Last week, in my continuing survey of funny novels, I read Flashman by Geroge MacDonald Fraser. Formally, it is a comic novel, but really it is a historical adventure story. It is the first-person account of the adventures of one Harry Flashman, originally a bully in Tom Hughes’s novel School Days, and now in Fraser’s imagination a hero of the first Anglo-Afghan War. Flashman has three skills: foreign languages, horseback riding, and a powerful reflex for running away. He is a poltroon, but his cowardice always winds up furthering his reputation as a hero. It all ends well for Flashy even though he conducts himself despicably on pretty much every page, so Flashman is a comedy. It is also a brutal rendering of early 19th-century Britannia, replete with rape, the n-word, and generally bad values. So how should I feel about liking it?

Because I am a poor scholar, I initially thought that Flashman was written in 1986. I read the hero’s chauvinist antics and easy dismissals of the weak and poor as straight satire, the bitter wisdom of the late Reagan years repudiating the depredations of old. Then, about midway through, I learned that Flashman was written in 1966 by the same guy who wrote Octopussy. In that context, Flashy’s gleeful lack of empathy for anyone who is not a wealthy white playboy seemed suddenly less satirical.
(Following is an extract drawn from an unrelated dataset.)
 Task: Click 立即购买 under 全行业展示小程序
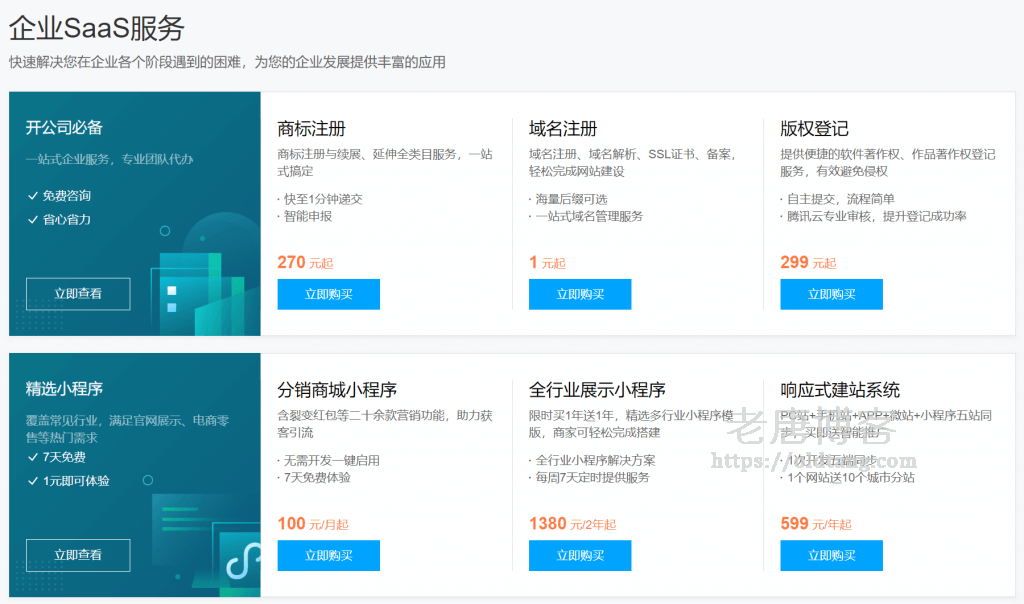tap(580, 556)
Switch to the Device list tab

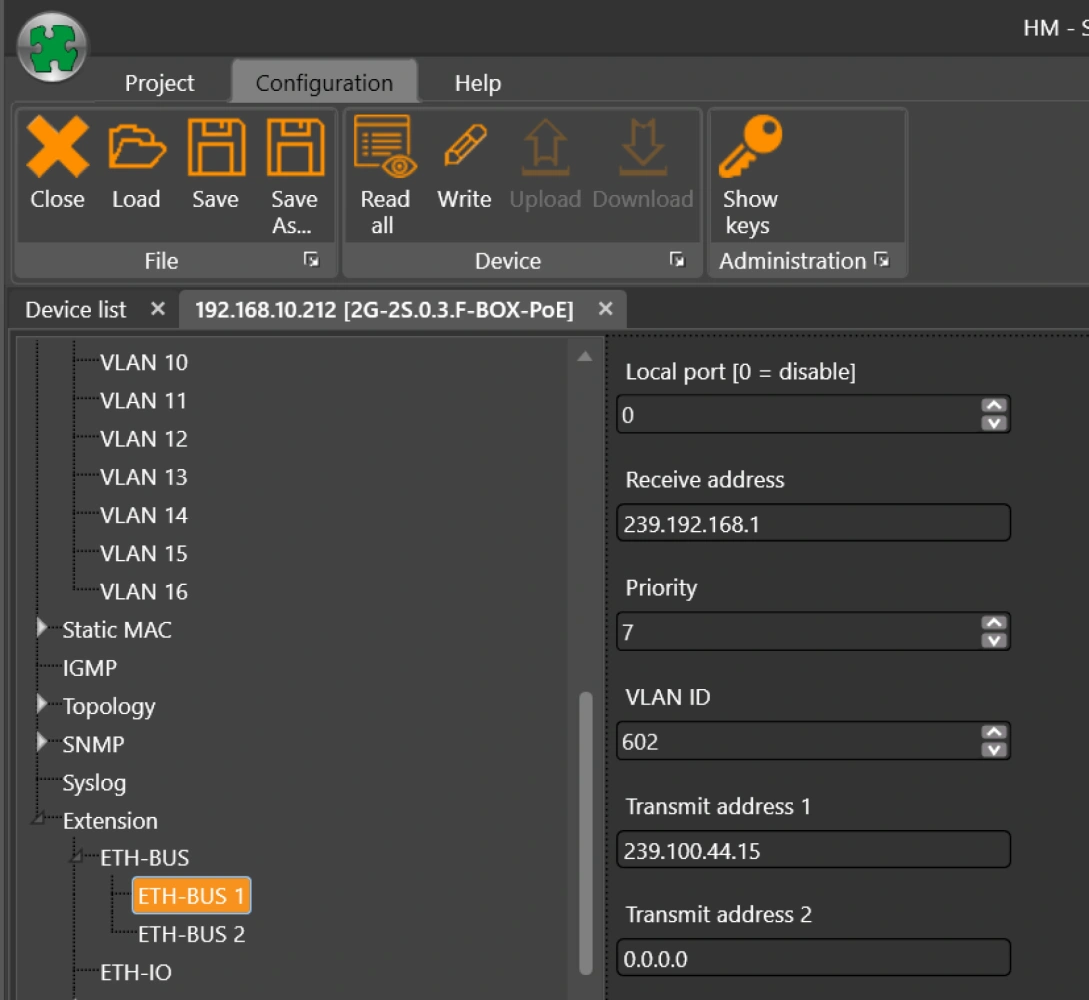click(x=76, y=310)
Don’t get me wrong: the eponymous narrator says on page one that he is a terrible person, and he reiterates it throughout in both word and deed. This presentation of himself is not a Huckleberry Finn-style irony, either. Unlike Twain’s novel, which makes it clear that Huck is a good person even though the standards of his time have convinced him he’s bad, Flashman is a manifestly awful person whom the standards of his time have declared good.

It would read as a clean indictment of pre-Victorian British society, except Flashy is so likable. You don’t root for him when he’s slapping his dad’s girlfriend or forcing himself on an Afghan belly-dancer, but then he’s running away from murderous Gilzais and you’re right behind him again. Partly it’s because he’s honest. Flashman is very open, in his narration, about being a coward and a bully. But mostly he is a rascal whom you cannot help but side with.

This presents the modern reader with a problem. Flashman is not only the kind of person who beats up people who like books, but also an embodiment of all the values the modern age has rejected. He regards women, non-English people and the poor as his subordinates. He’s skeptical about the Afghan war and the competence of British military officers, but he seems generally enthusiastic about the British empire and its projects. Pretty much everything fun that happens in Flashman results from the main character being a dick, and then in the end things are great for him and we’re happy.

So the sixty-dollar question: are we happy because Flashman succeeds while being a scumbag, or are we happy in spite of that?

It seems dishonest to suggest the latter. There are plenty of adventure stories with daring escapes and vivid historical detail, and I don’t like them as much as I like Flashman. The hero’s bullying and cowardice are such an integral part of the story as to constitute it’s premise—it’s all about one minor villain from a Hughes novel, after all—and I don’t think I’m filtering out that premise as an annoyance. I am forced to acknowledge that Flashman is thrilling in part because the hero is so awful.

Here I reiterate that I do not espouse any of Flashy’s values, except possibly his interest in foreign language. I don’t want to be like him. Yet it is undeniably entertaining to watch such a comically bad person succeed, and his cavalier lack of empathy provides a transgressive thrill. It’s moments like this I am glad that the people Flashman inflicts himself upon are fictional, except Flashman is built around historical events.

He may be a villain now, but much of what makes Flashman problematic were the central values of 19th-century England. A time traveler from 1846 would likely be more troubled by his cowardice than his rapiness. Does this make Flashman a clever discourse on the mutability of ostensibly timeless virtues, or an atavistic indulgence? I’m not sure that it’s either. It may just be a rad adventure story that tells us something about the novel’s ability to hit the gut rather than the head. You should read it.